CIUDAD DE MÉXICO, 6 de abril.- Las medallistas olímpicas Aída Román y Mariana Avitia han impulsado la práctica del tiro con arco entre las niñas con sus éxitos internacionales, en una época en la que los estereotipos sociales para la mujer se han transformado y han ganado roles protagónicos.

Avitia, medallista de bronce en Londres 2012, es una figura en su natal Nuevo León, donde comenzó a practicar el arco hace más de una década; la capitalina Román, ganadora de plata en la capital inglesa, reconoce que algunos de sus libros favoritos son la zaga de Los Juegos del Hambre, historia que ha sido llevada al cine y que da a las mujeres un papel trascendental.

Las dos arqueras tricolores son el rostro del éxito de su deporte, que ha crecido en los últimos seis años debido a los resultados en Juegos Olímpicos, a las transmisiones de televisión y al impacto de películas como Los Juegos del Hambre o Valiente.

“En 2001, cuando traje a mi primer hijo a este deporte el campo estaba completamente solo. Ver ahora el campo lleno, después de 13 años, es una satisfacción enorme”, dice Santiago Avitia, padre de la medallista.

Su razonamiento viene en función de que ese campo vacío en 2001 ahora está al límite de su capacidad, es el reflejo de cómo ha crecido de forma vertiginosa un deporte que tiene a México en los primeros lugares en el escenario internacional.

“El boom de 2008, cuando René Serrano ganó cuarto lugar y Mariana octavo, fue el que detonó que más gente practicara el arco, desde ahí hemos estado creciendo”, explica Avitia, presidente de la asociación de Nuevo León. “La plataforma de la Olimpiada Nacional es muy importante, muchos estados se han puesto a trabajar”, destaca.

El caso de Nuevo León es sólo una estampa.
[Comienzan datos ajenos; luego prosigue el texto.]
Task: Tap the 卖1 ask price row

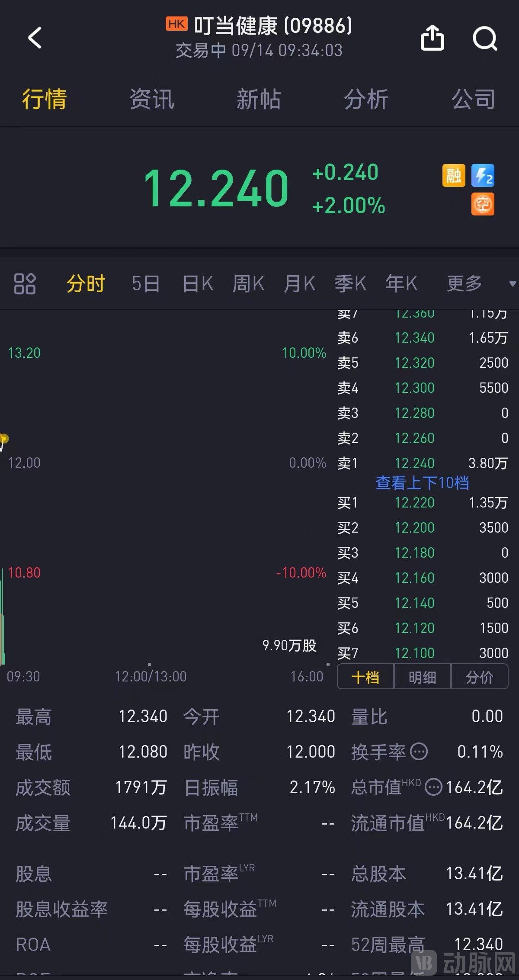Action: pos(422,463)
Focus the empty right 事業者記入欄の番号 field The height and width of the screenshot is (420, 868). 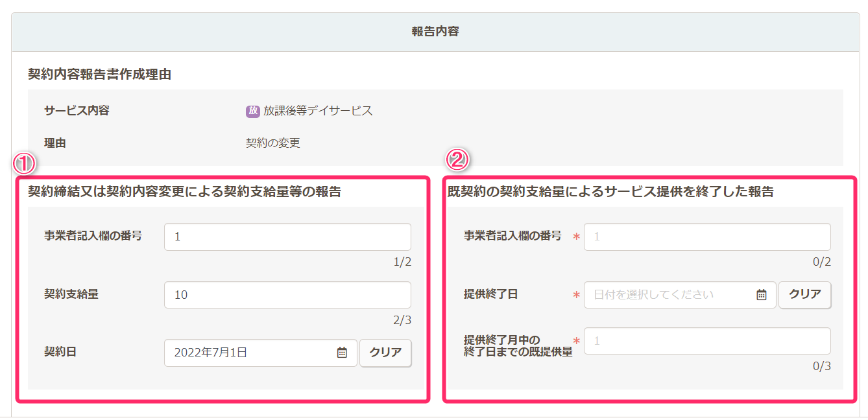[706, 237]
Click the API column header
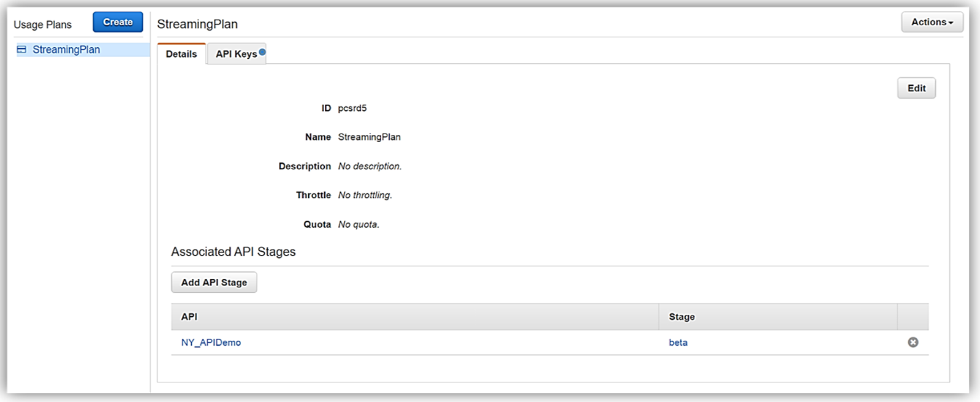 [189, 317]
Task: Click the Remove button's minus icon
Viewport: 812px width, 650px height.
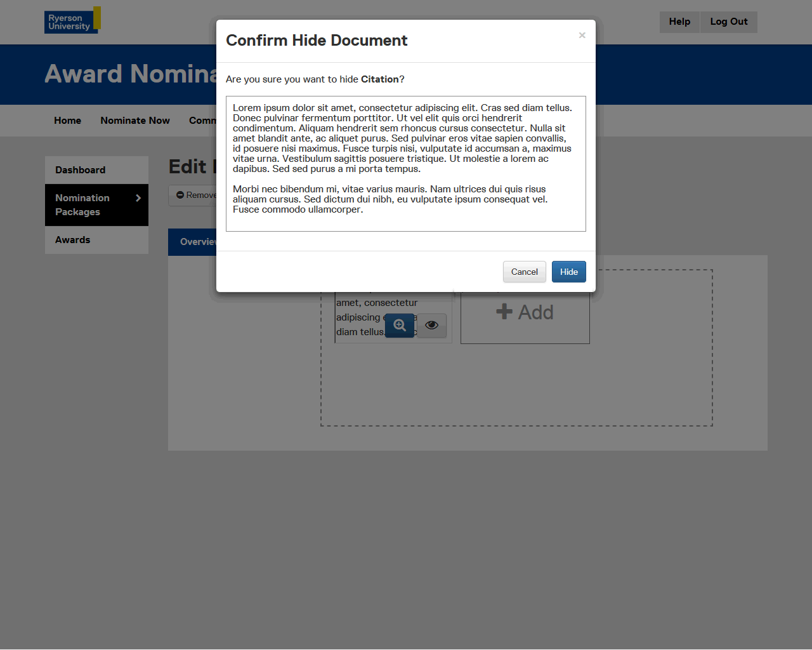Action: click(180, 196)
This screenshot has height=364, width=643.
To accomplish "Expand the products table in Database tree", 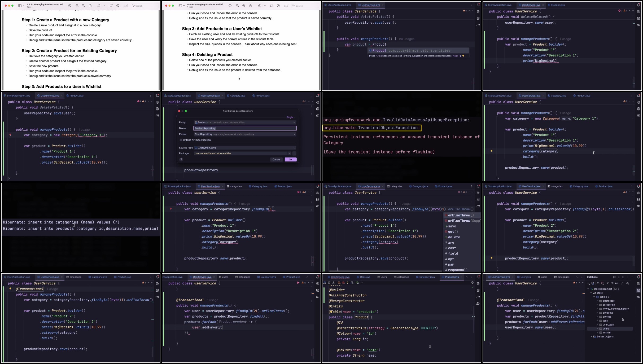I will (x=597, y=313).
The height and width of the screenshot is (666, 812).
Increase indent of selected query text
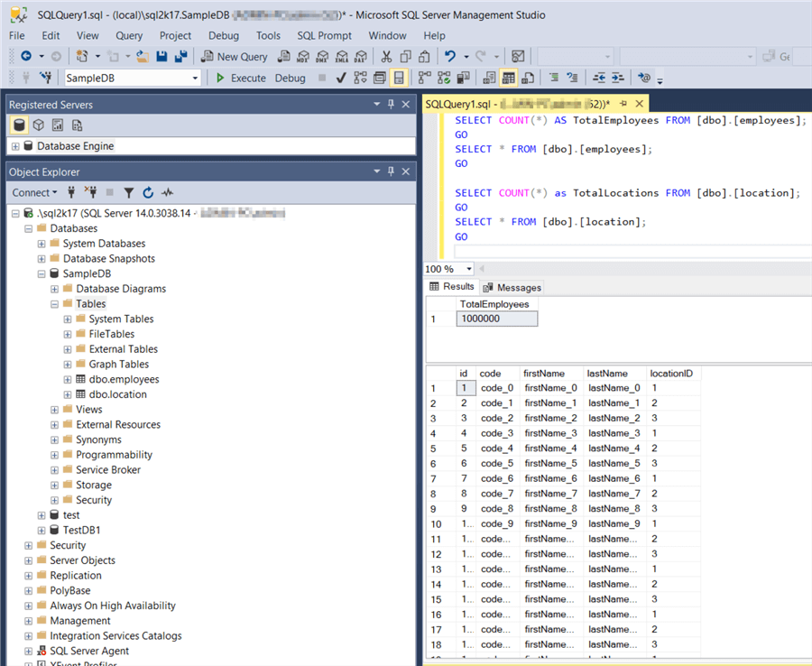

Effy Sánchez asumió la presidencia de la Federación Mexicana de Tiro con Arco (Femeta) en 2006, cuando era un deporte disputado por dos grupos que buscaban el poder y ella se impuso 11-10 en la votación.

Entonces había 21 asociaciones estatales con un promedio de 40 arqueros, cada una, poco más de 800 practicantes en todo el país. “ Ahora la cifra total es inmensa, cada asociación tiene registrado un promedio de 70, pero los estados fuertes como Chihuahua y Nuevo León alcanzan los 100. Te puedo hablar de que se triplicó”, dice Sánchez.

La federativa concuerda en que el crecimiento comenzó tras el resultado olímpico en Beijing 2008 y en que la Olimpiada Nacional ha ayudado a expandir este deporte, pero también da importancia a los roles que han cambiado para las niñas en la literatura de Suzanne Collins, con Los Juegos del Hambre, o el caso de la película de dibujos animados Valiente, en las que los roles principales femeninos ganan notoriedad.

“Yo sólo me dejaba llevar por mis emociones, aunque mis libros favoritos son Los Juegos del Hambre”, historia en la cual sale una arquera”, cuenta Román. “Nuestra virtud ha sido tener las ganas de salir adelante, ser disciplinados y querer llevar el nombre de México lo más alto.”

“Tengo una sobrina que empezó a seguir a Mariana Avitia después de que vio la película Valiente, decía que ella se veía tirando como en la televisión, creo que todo tiene que ver”, dice Sánchez. “La película de Valiente, de esta niña Mérida, los Juegos del Hambre o historias televisivas han ayudado.

“Cuando entramos había un 25 por ciento de mujeres practicando arco. Ahora puedo decir que estamos como 55-45 a favor de los hombres, pero pronto estaremos llegando a la igualdad porque tenemos muchas infantiles que ya tienen muy buenas puntuaciones como jamás lo habíamos visto, son niñas de 12-13 años, es una buena escuela”, confía Sánchez.

Con las bases sentadas, el tiro con arco mexicano se apresta a los retos más importantes del ciclo olímpico que terminará en Río de Janeiro 2016. La primera prueba serán los Centroamericanos y del Caribe Veracruz 2014, pero se vislumbra un futuro promisorio con el crecimiento que ha tenido la práctica del arco en territorio nacional y con la incorporación de más niños, de ambos géneros, en su práctica.